Why ROAS Can Keep You Busy but Stop You Growing

In the digital era, marketers have never had more data at their fingertips, or more ways to get it wrong. One metric in particular has taken centre stage: Return on Ad Spend (ROAS).

On paper, ROAS looks like the perfect measure of marketing performance: for every pound spent on advertising, how many pounds of revenue came back? Simple. Elegant. Comfortingly precise.

But in reality, ROAS can seduce marketers into a narrow view of success that rewards efficiency over growth.

The Allure and the Limitations

ROAS is popular because it’s easy to calculate and easy to track. It feels like a quick health check for your campaigns. But like all single metrics, it’s only part of the picture.

The cracks show when you start asking deeper questions:

  • Does it account for profit? ROAS treats all revenue equally. A campaign driving sales of low-margin products can look “successful” without making you any money.
  • Does it prove the ad caused the sale? Attribution models often credit ads for conversions that would have happened anyway, especially when targeting existing customers or brand search.
  • Does it measure growth? You can have a high ROAS while market share shrinks if you’re only reaching people who already buy from you.

This is the trap: chasing ROAS can keep you optimising the same audiences, the same channels, and the same tactics — without ever expanding your customer base.

The Growth Gap

What ROAS leaves out is incrementality, the measure of sales that happened because of the advertising, not just during it.

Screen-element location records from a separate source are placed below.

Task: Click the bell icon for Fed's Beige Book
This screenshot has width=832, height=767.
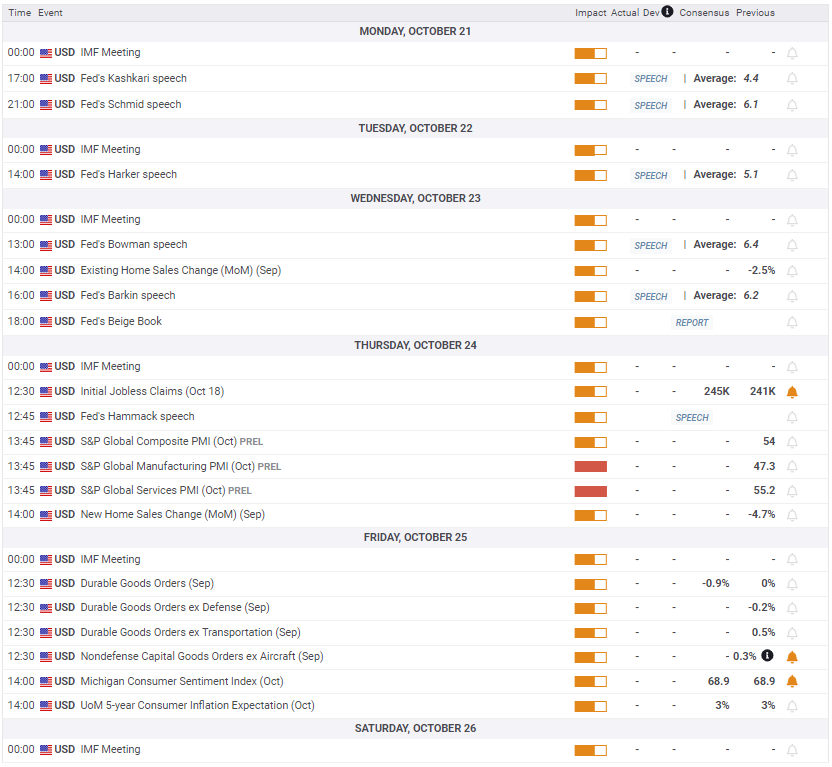Action: click(x=792, y=322)
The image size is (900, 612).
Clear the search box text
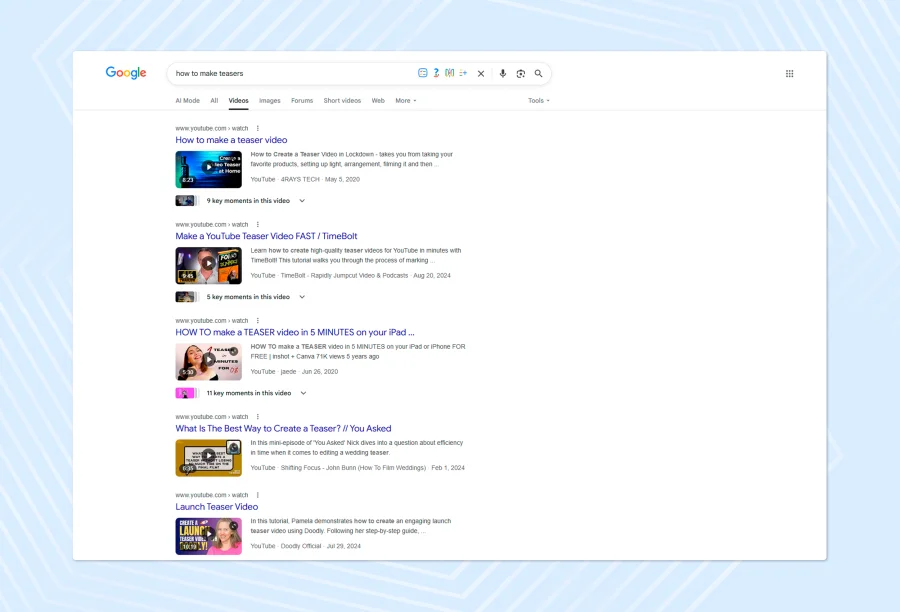[x=481, y=74]
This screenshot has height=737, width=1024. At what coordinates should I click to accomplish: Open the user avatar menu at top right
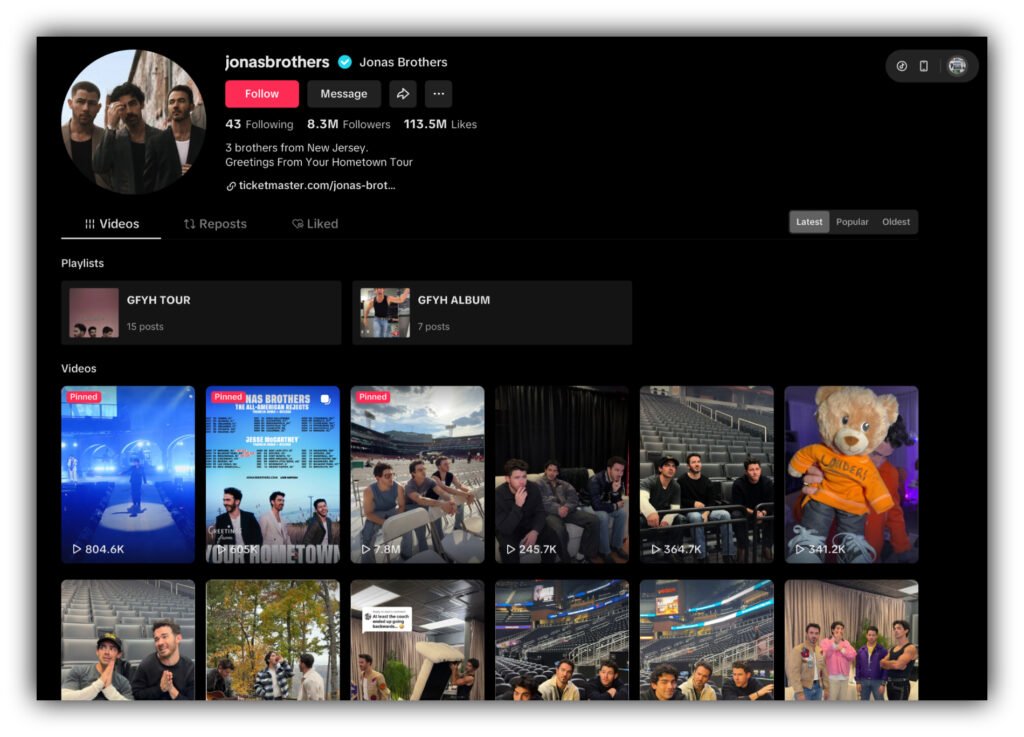(957, 66)
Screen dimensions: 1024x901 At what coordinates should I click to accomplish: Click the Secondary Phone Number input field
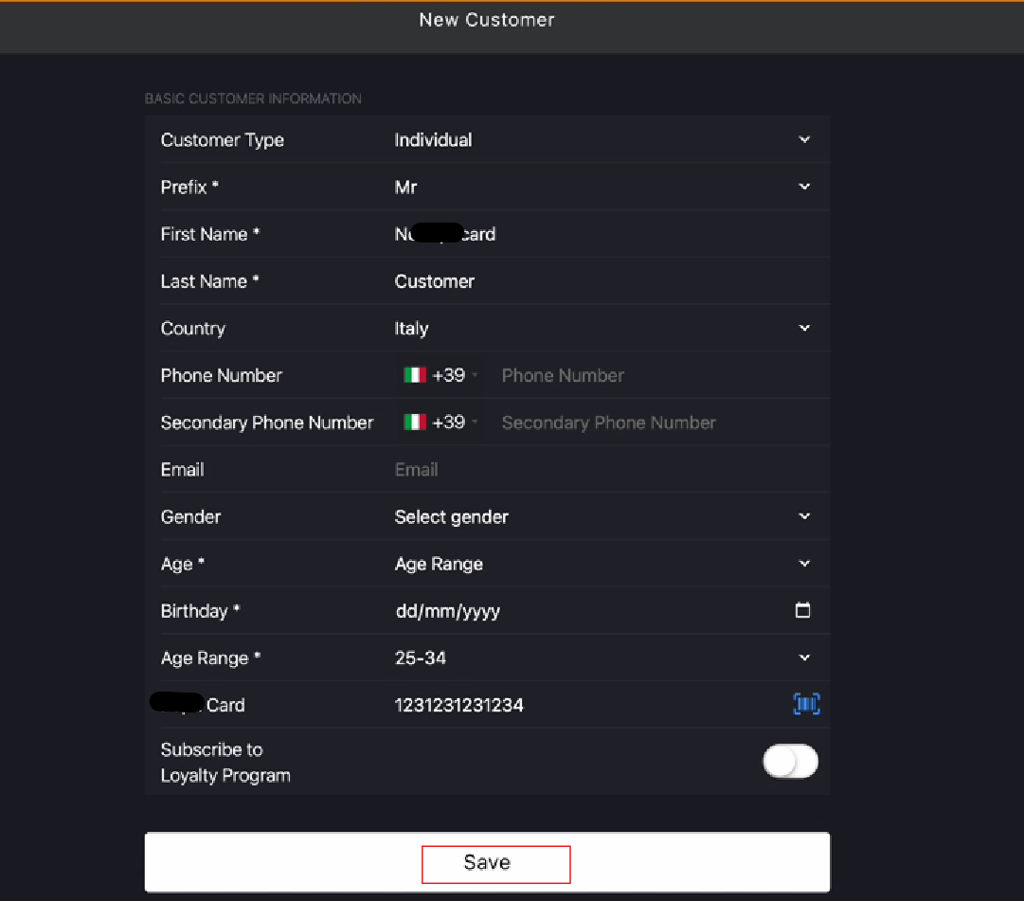pyautogui.click(x=660, y=422)
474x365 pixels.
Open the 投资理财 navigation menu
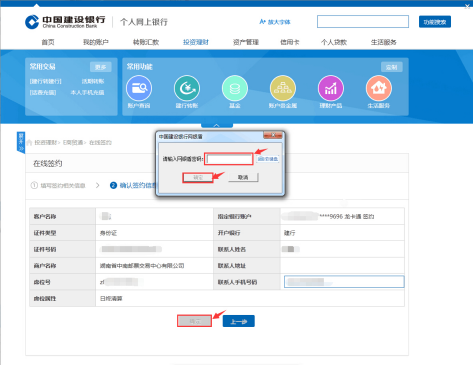[x=196, y=42]
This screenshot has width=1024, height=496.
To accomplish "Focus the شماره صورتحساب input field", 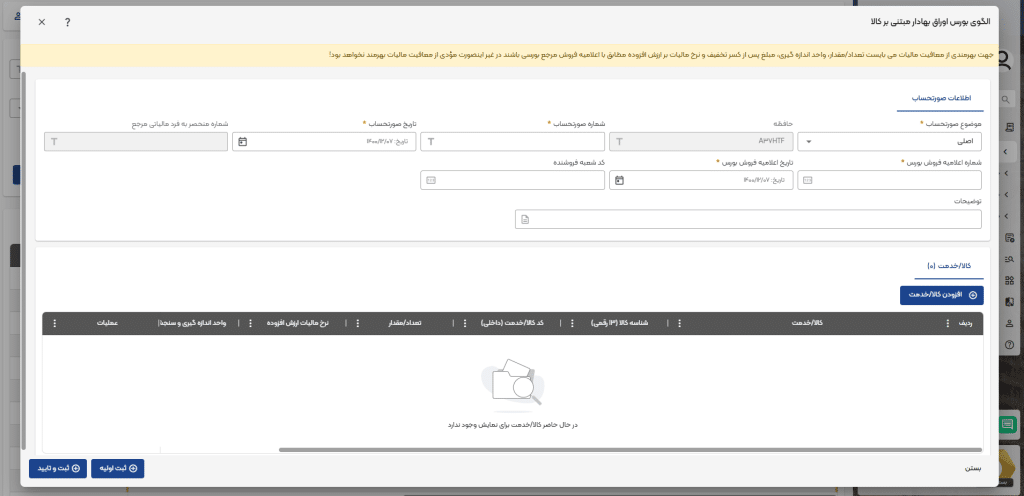I will [x=510, y=142].
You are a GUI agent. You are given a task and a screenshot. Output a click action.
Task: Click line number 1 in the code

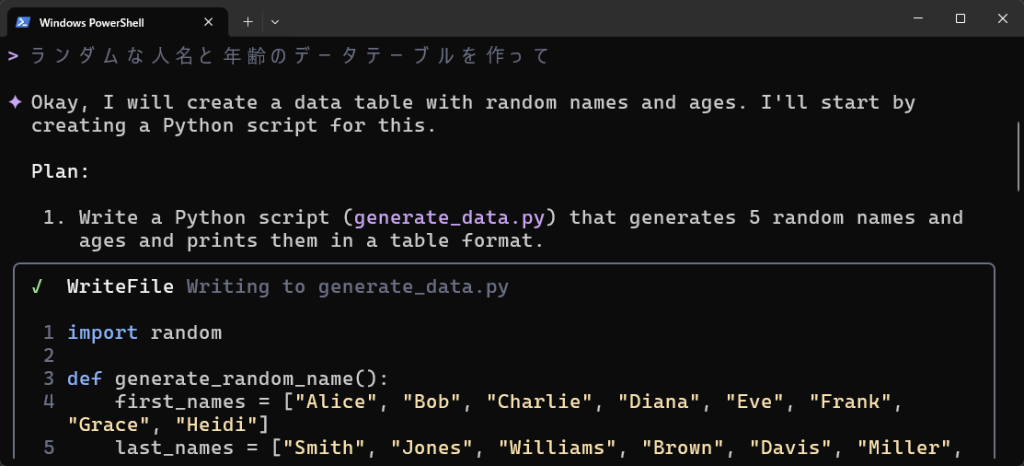[x=48, y=332]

Incrementality is harder to measure and harder to explain in a weekly report, but it’s the closest thing marketing has to a true impact measure. Without it, you’re judging success on what the algorithms say happened, not on the sales you actually created.

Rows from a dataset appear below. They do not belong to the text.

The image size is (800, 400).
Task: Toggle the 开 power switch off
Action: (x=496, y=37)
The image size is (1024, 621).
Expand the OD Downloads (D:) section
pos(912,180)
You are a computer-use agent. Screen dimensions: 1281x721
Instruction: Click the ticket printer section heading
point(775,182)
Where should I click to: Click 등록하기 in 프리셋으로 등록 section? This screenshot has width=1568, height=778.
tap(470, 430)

High-ROAS campaigns tend to focus on people who are already in-market. They look amazing in-platform but can quietly erode your growth potential. That’s why many brands eventually hit a plateau: the budget is tied up in activity that looks profitable but is mostly skimming sales from loyal customers.

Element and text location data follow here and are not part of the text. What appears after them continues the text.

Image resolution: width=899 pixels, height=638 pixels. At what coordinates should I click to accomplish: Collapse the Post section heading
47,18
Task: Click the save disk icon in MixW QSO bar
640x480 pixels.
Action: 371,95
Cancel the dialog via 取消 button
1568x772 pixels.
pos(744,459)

The Case for Broadening the Lens

If you want marketing to drive real growth, you need to look beyond immediate efficiency. That means balancing short-term returns with long-term brand building, and thinking about your spend in three dimensions:

  1. Across the Funnel – Awareness campaigns often look “inefficient” in ROAS terms but plant the seeds for future demand. Brands that keep feeding the top of the funnel tend to see lower acquisition costs over time.
  2. Across Channels – Relying too heavily on one or two platforms makes you vulnerable to changing algorithms, competition, or policy shifts. Testing new channels, from emerging social platforms to podcasts to retail media — can unlock audiences you didn’t know you could reach.
  3. Across Creative – Variety matters. Constantly rotating fresh, distinctive creative gives algorithms more to work with, reaches new segments, and avoids ad fatigue.

From ROAS to Real Impact

If ROAS is your speedometer, think of true ROAS (tROAS) as your sat-nav. It factors in profit, incrementality, and the longer-term value of customers acquired.

You won’t always get perfect data, but you can get closer by running controlled experiments, holdout tests, geo splits, or time-based comparisons — to see how much incremental lift you’re generating.

Often, you’ll find that lower-ROAS channels or campaigns contribute more to long-term growth than their “efficient” counterparts. That broad-reach campaign that never made it into your ROAS leaderboard might be the reason your retargeting works so well.

The Shift That Matters

ROAS still has a place. It’s a useful checkpoint, just not a compass. The real navigational tool is incrementality, asking, “What would have happened if we hadn’t run this campaign?”

Marketers who make this mindset shift:

  • Stop optimising purely for immediate efficiency.
  • Allocate budget to a healthy mix of short-term conversion and long-term brand building.
  • Build resilience into their channel and creative strategies.

Growth doesn’t come from worshipping a single number. It comes from earning attention, building mental availability, and reaching people before they’ve decided to buy.

ROAS can tell you if your engine’s running smoothly. Incrementality tells you if you’re actually heading somewhere worth going.